Problem to work on: Each line of the material must be returned exactly.

Records shown:
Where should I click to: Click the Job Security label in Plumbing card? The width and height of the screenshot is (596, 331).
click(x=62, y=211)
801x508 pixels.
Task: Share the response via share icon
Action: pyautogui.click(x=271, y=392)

Result:
Where should I click to: Click the Job Security label in Plumbing card? The width and height of the screenshot is (596, 331).
click(x=62, y=211)
801x508 pixels.
Task: Share the response via share icon
Action: pyautogui.click(x=271, y=392)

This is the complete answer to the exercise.